— SELECTED TEXT —
Can't wait to see the outdoor, man. I'm looking for a spot myself, the current neighborhood is NOT grow friendly. I'm legal, but getting your fence hopped is a legit concern. Moving sooner or later though, and privacy is gonna be a big selling point for me.


----------



## jesus of Cannabis (Jan 28, 2011)

we have 100's of acres out back with woods and swamps so privacy isnt much of a concern


----------



## jesus of Cannabis (Jan 29, 2011)

Jilly Bean @ 6 weeks





Cheese, not the front guy but check out the side colas!!
100% cloudt trichs and just a few ambers just starting to show their heads. Ill give her till monday and then maybe cut her down.
No nutes for the last 2 weeks just pH'd water and molasses.


----------



## jesus of Cannabis (Jan 29, 2011)

you get such a different perspective looking them on the internet than what I usually see everyday.


----------



## WvMade (Jan 29, 2011)

Damn the one on the left is FAT!


----------



## tomahawk2406 (Jan 30, 2011)

steezy as fuk. in like 5-6 weeks of flowering how much water are they sucking down? do you find yourself constantly filling that res. bucket?


----------



## Favre2Harvin (Jan 30, 2011)

*jillybean!!*


----------



## jesus of Cannabis (Jan 30, 2011)

tomahawk2406 said:


> steezy as fuk. in like 5-6 weeks of flowering how much water are they sucking down? do you find yourself constantly filling that res. bucket?


 The jilly bean is in the DWC and I give her a gallon every week or so, she drank alot in the first 3 weeks of 12.12 and has since, but she is still eating. her ppm goes from 850, where I have it set it at, to 300 in 5 days or so, still a hungry girl


Here is Cheese harvested tonight. I read in HT while doing my business, that this cat likes to harvest at almost 95% clear and the rest cloudy, reasoning was that "*You dont buy fruit that has started to rot, why harvest past peak THC?"*
Made sense, so I harvested tonight to see how it compares to the other I have had with "Past peak" THC in the trichs.












she weighs 6.1 oz wet so I would love to see 1.5-1.8 dry and usable.

— GIVEN DATA —
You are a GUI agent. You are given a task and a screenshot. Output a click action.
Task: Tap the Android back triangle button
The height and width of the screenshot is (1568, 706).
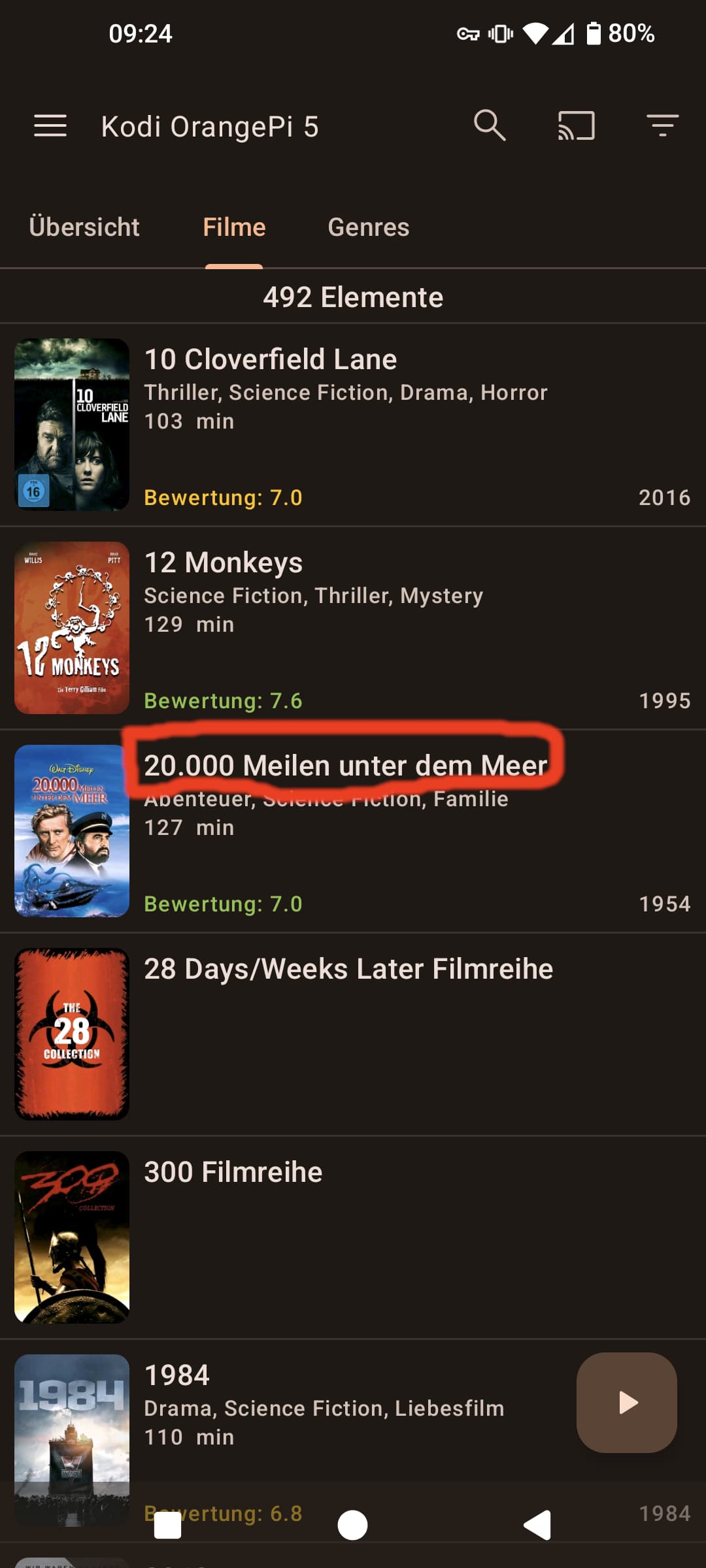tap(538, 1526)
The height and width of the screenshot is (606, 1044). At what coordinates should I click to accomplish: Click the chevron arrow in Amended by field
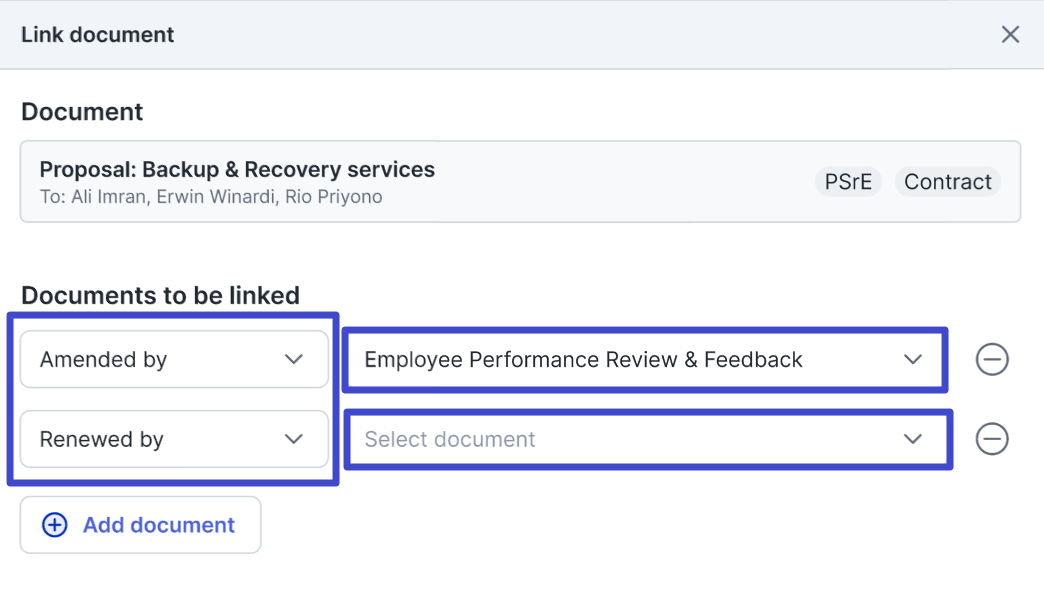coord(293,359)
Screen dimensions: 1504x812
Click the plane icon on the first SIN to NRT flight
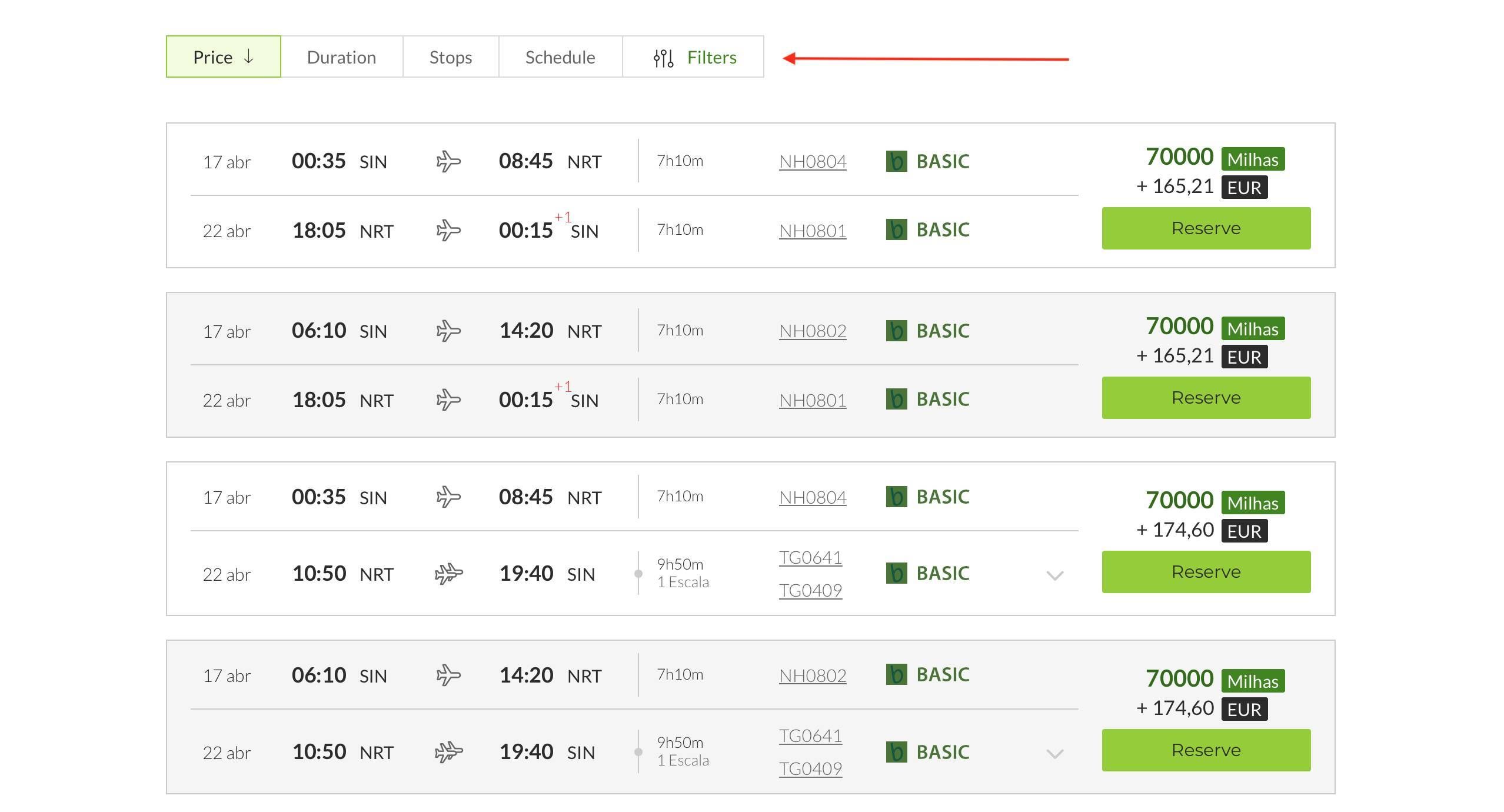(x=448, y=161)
==
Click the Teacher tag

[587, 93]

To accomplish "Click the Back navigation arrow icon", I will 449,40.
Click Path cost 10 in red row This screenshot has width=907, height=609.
==
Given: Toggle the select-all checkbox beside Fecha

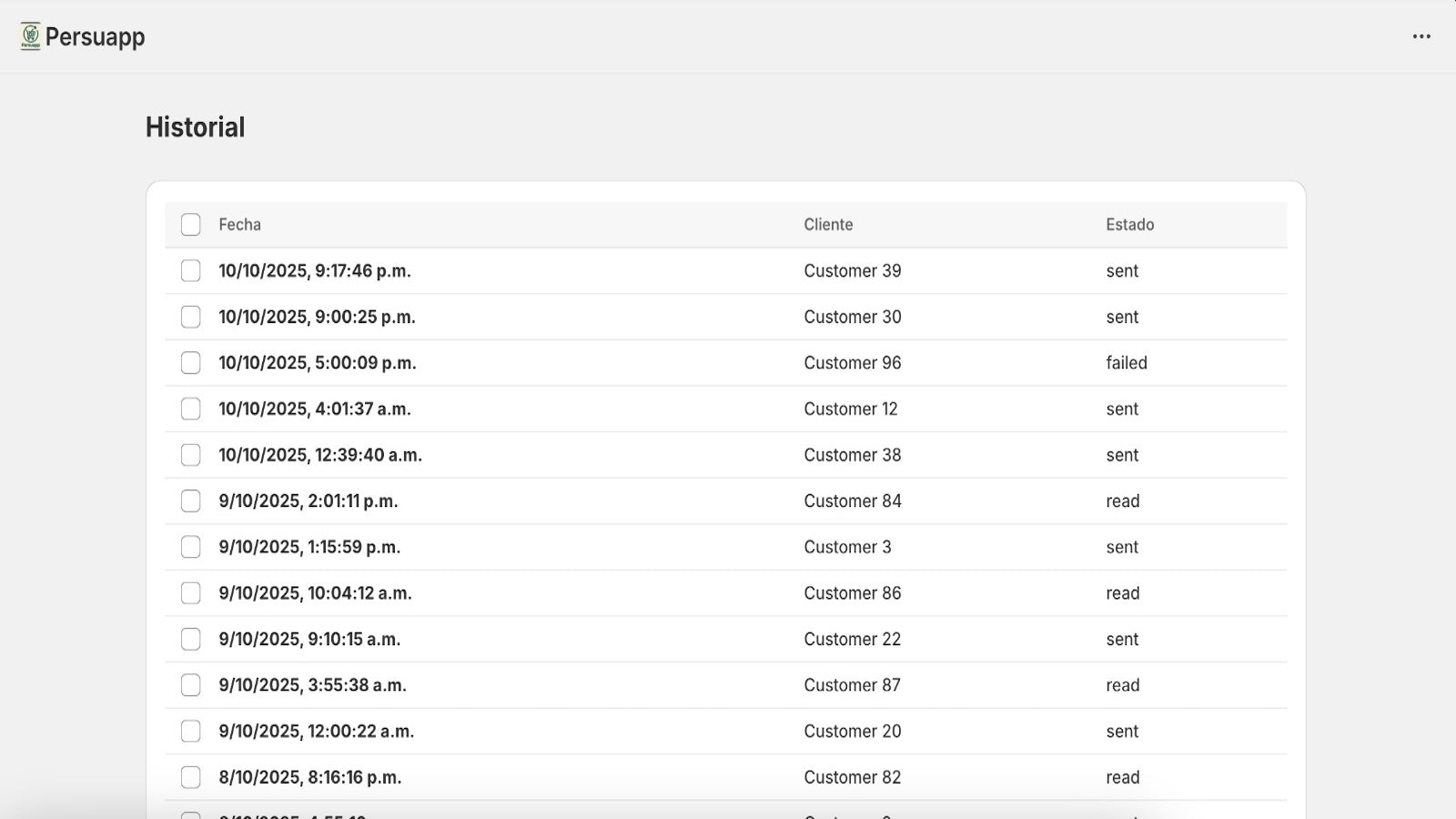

— TASK ITEM —
Pick up the forum thread about growing cannabis after its final sentence and continue it.

— EXPECTED OUTPUT —
I have the Jily Bean coming down in 2 weeks on the 11th and the 22nd has the White Domina coming down, so its gonna be a fun month, black history month.


----------



## WvMade (Jan 30, 2011)

Yea i heard that also i was like what that goes against anything i've ever read tell me how it goes!

And that pic almost looks like u have it hanging outside and thats a sunset lol


----------



## jesus of Cannabis (Jan 30, 2011)

ya it kinda does, lol, but its just my top of the 12.12 room.


----------



## WvMade (Jan 30, 2011)

yea i could tell lol but other people might not =D


----------



## CaptainCAVEMAN (Jan 31, 2011)

Sure making me want to break out the DWC stuff and try it again! I wasn't very sucessful with them in the beginning and switched to soil. Can't wait to see your outdoor grow. Awesome pics by the way. Wish I could get em that good.


----------



## jesus of Cannabis (Feb 2, 2011)

this is the first Cheese Joint form this harvest and its awesome and packed with resin as youc an see from pulling it thru the joint.






Mason jar full of Cheese starting to cure, this is the first out of three.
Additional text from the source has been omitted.